Well, here’s the ‘news-y’ part: he’s about to make a LOT, lot more.
But he won’t get his spring-game wish. More on that later.
Sanders, forever known as the brash-dancing, fast-talking hotshot pro cornerback, is now the brash-dancing (well, maybe not dancing), fast-talking college football coach who can recruit – and a dad who wants to see his sons do well, not unlike all dads.
Sanders and the University of Colorado have agreed in principle to a contract extension for five years and now $54 million that will have him in Boulder through the 2029 season.

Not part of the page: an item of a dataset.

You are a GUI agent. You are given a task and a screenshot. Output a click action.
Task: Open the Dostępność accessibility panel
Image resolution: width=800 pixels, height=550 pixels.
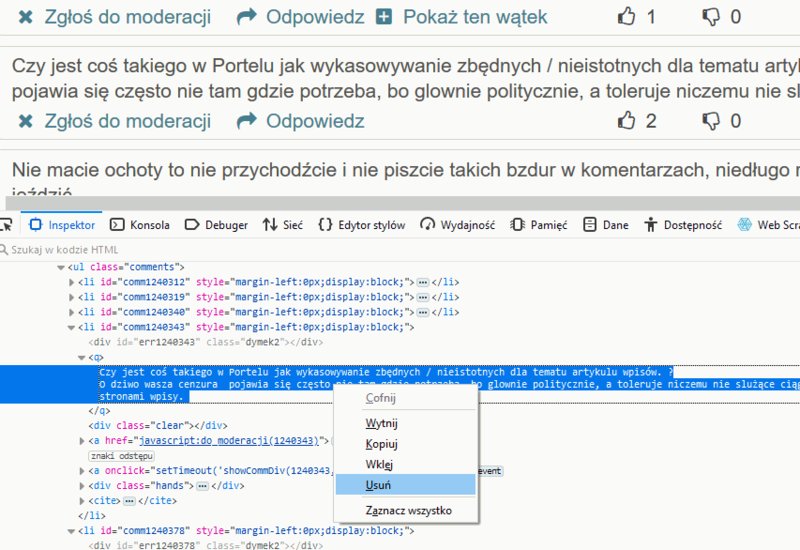684,225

With the deal, “Coach Prime” becomes the highest-paid football coach in the Big 12 Conference. The contract also, of course, has buyouts, beginning at $12 million for the remainder of this calendar year and going down from there (until only $3 million that final year in ’29).
Sanders coming to Colorado has had an immediate impact on the field – where they won just one game in 2022 – and off it. The Buffaloes sold out almost all of their games at home in 2024, and according to civic studies and to ESPN.com, revenue generated from those games was in excess of $145 million to the greater Boulder area.
The Buffaloes went 9-X last year and accepted a birth to the Alamo Bowl in San Antonio, Texas. They lost that game, but it had its highest rating ever: over 8 million, according to Nielsen.
Now, back to that spring game thing.
Sanders, who has said he is long-tired of the traditional spring game format where programs simply have an intrasquad scrimmage and feed the losers hot dogs and beans and the winners steak (he didn’t say that; we said it here on TFB, but you get the drift), had proposed the idea of having college programs face each other in spring scrimmages.
Syracuse coach Fran Brown took Sanders up on the offer, and said his Orange would even come to Boulder.
But the Football Bowl Subdivision oversight committee (that’s hokey, too) has said it opposes the waiver to do so. You see, right now, such games are prohibited by the NCAA. Kind of like having fun, and that sort of thing.
For his part, Oklahoma State head coach Mike Gundy proposed his program and the Oklahoma Sooners, whose on-the-field rivalry recently ended due to the Sooners’ exit from the Big 12 for the Southeastern Conference, do something similar.
Looks like that won’t happen soon.
At any rate, the committee did say in a statement / report that conversations would continue on the possibility of programs meeting in similar fashion.